Service members are tough. Many have endured the horrific sights, smells and sounds of war or military combat. 

Service members are resilient. They face demanding, hostile situations, day after day, for the duration of their tour or deployment.  

Service members are human. When they return to the world they once knew, they are changed by their military experience. The adrenaline rush, camaraderie and sense of purpose ends abruptly. As they readapt, they deal with issues related to their time in uniform that may affect their emotional state.

Finding a job can be a challenging transition for a veteran on his or her return home. Both the Department of Defense and Department of Veterans Affairs offer assistance, but they require the former service member to make a serious commitment and take action.

 The key to successful reintegration, including career direction, is to intercept veterans as soon as possible. Getting them on a clear path, with one-on-one counseling, is essential. A focus on potential careers and not just quick job placement is extremely important.

 But a conundrum persists: While veterans want to work, employers are increasingly sensitive to hiring them, often because of problems they may encounter in adjusting to the civilian workplace. Both parties must share equally in the responsibility to ensure a successful match.

Challenges for veterans:

Adapting to the civilian world — its structure and behaviors

Translating military/combat skills into meaningful civilian attributes

Learning to reestablish themselves into a marketplace where they may feel left behind

Challenges for employers:

Writing job descriptions that target the veteran population

Establishing and formalizing mentorship programs

Understanding the nuances of rank, terminology and one-off skills

Much of the burden — and opportunity — falls on veterans. Businesses and HR professionals can become more sensitive to the nuances of recruiting, hiring, training and mentoring veterans. But veterans must also be able to “sell” themselves — the unique qualities they possess because of the demands of military life, their personalities, their marketability and their fit. Studies have shown that the ability of veterans to lead teams and work in dynamic environments, along with their dependable work ethic and loyalty, can make them an excellent addition to the civilian workplace.

Problem to solve: In the piece on veterans going back to work, copy out everything from "Service members are human." down to "their emotional state.", word for word.

Recorded information:
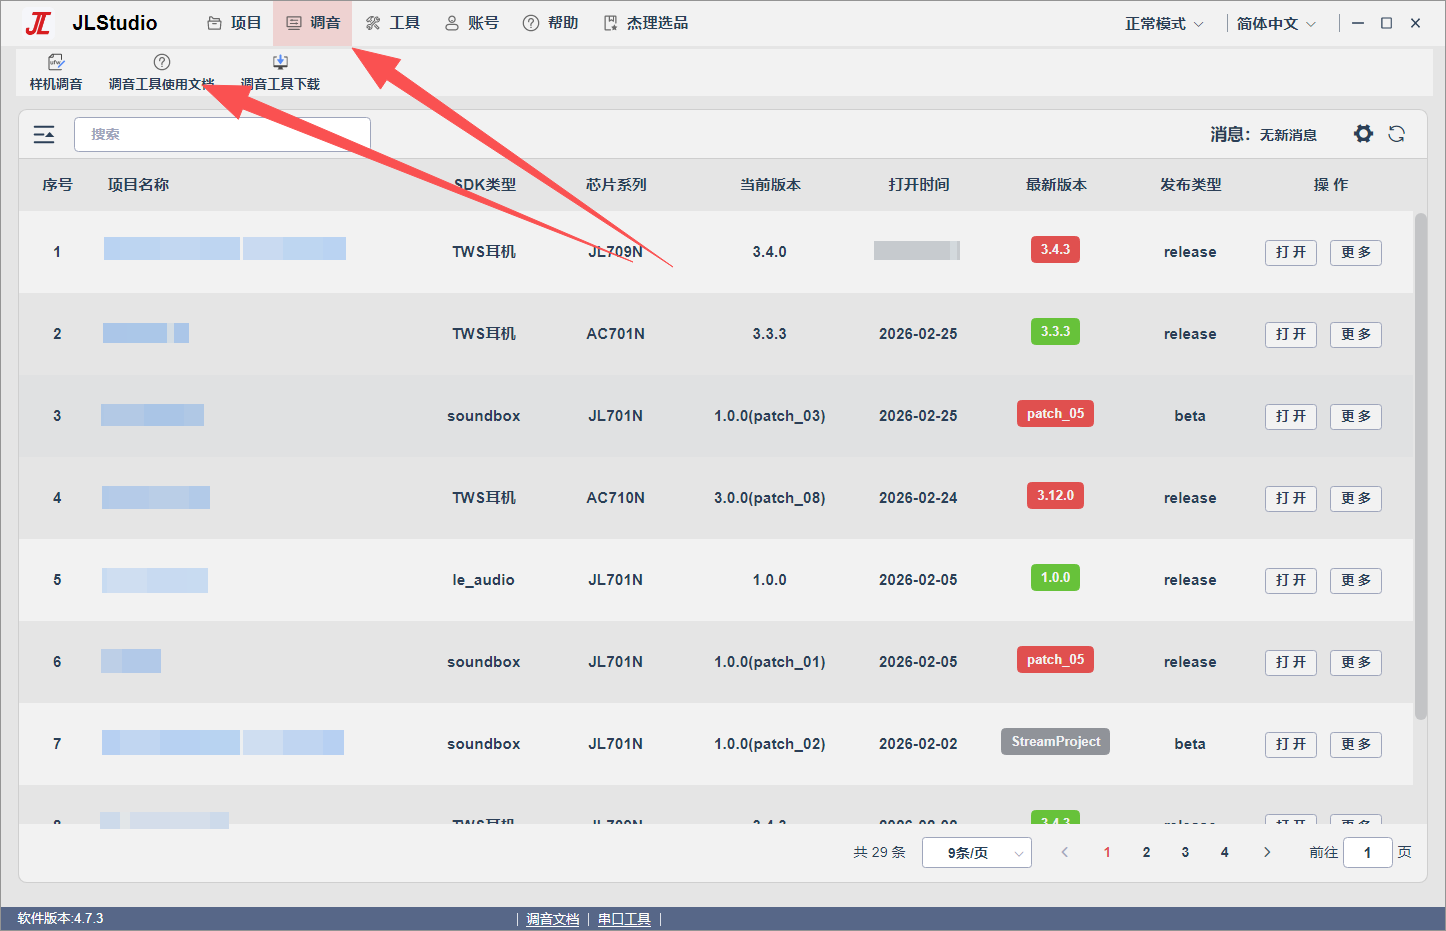Image resolution: width=1446 pixels, height=931 pixels.
Task: Open 调音工具使用文档 help icon
Action: pyautogui.click(x=162, y=62)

Reply to the task:
Service members are human. When they return to the world they once knew, they are changed by their military experience. The adrenaline rush, camaraderie and sense of purpose ends abruptly. As they readapt, they deal with issues related to their time in uniform that may affect their emotional state.